Stored data:
#####
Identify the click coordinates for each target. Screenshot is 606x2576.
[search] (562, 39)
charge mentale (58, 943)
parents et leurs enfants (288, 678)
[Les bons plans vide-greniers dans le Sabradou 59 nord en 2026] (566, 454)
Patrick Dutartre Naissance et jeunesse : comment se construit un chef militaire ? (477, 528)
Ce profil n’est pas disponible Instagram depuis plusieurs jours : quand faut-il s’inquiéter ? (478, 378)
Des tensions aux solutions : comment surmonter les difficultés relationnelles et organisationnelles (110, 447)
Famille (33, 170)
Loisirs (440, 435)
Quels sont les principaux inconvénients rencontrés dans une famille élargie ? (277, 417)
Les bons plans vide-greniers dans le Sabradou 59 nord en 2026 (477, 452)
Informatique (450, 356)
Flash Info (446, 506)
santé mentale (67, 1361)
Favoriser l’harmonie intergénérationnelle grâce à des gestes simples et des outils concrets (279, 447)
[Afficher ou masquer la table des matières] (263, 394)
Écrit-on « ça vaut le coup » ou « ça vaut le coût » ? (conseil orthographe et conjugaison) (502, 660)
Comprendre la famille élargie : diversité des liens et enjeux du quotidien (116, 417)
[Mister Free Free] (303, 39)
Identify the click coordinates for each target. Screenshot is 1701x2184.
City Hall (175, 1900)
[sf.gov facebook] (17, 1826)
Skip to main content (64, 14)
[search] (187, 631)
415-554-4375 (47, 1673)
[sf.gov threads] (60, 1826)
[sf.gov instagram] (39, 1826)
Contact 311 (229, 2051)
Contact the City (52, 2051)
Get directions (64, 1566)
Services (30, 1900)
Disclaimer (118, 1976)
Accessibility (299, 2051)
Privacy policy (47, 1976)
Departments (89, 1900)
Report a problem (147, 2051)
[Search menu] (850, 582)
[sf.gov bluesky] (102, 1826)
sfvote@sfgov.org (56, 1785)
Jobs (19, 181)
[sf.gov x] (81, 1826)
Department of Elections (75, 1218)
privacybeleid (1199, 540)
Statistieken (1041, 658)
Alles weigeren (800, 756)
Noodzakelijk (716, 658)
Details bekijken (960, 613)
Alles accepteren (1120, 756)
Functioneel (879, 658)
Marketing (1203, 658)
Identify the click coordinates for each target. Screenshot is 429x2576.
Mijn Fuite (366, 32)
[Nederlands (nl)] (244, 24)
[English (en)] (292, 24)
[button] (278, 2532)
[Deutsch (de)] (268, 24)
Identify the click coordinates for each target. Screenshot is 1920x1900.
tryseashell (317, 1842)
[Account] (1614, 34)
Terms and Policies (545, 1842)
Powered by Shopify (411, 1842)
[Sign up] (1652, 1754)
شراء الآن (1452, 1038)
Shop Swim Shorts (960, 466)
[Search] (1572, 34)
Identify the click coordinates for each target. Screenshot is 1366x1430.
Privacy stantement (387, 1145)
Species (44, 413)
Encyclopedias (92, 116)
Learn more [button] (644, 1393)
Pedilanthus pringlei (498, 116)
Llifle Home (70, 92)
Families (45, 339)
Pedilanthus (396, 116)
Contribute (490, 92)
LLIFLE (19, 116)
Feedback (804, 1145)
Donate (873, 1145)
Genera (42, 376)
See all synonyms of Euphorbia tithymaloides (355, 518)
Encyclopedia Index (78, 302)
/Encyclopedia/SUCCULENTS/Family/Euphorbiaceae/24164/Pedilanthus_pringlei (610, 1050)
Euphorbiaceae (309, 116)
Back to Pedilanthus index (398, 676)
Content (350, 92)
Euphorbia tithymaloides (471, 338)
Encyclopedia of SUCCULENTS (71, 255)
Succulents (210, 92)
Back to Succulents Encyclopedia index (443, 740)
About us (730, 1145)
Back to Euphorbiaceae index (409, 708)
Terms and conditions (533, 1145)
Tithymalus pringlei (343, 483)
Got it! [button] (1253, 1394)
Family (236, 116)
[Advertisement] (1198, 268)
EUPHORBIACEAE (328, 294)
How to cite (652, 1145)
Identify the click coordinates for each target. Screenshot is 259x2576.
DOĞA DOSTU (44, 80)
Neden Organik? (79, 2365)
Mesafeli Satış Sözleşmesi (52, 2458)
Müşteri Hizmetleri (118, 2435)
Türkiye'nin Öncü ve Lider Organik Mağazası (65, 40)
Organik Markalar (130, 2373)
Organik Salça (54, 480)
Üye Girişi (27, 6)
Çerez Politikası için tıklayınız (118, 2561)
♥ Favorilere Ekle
#####
THE TASK ->
Which lines above contain the word "comment"? List them.

EXERCISE RESPONSE ->
Patrick Dutartre Naissance et jeunesse : comment se construit un chef militaire ? (477, 528)
Des tensions aux solutions : comment surmonter les difficultés relationnelles et organisationnelles (110, 447)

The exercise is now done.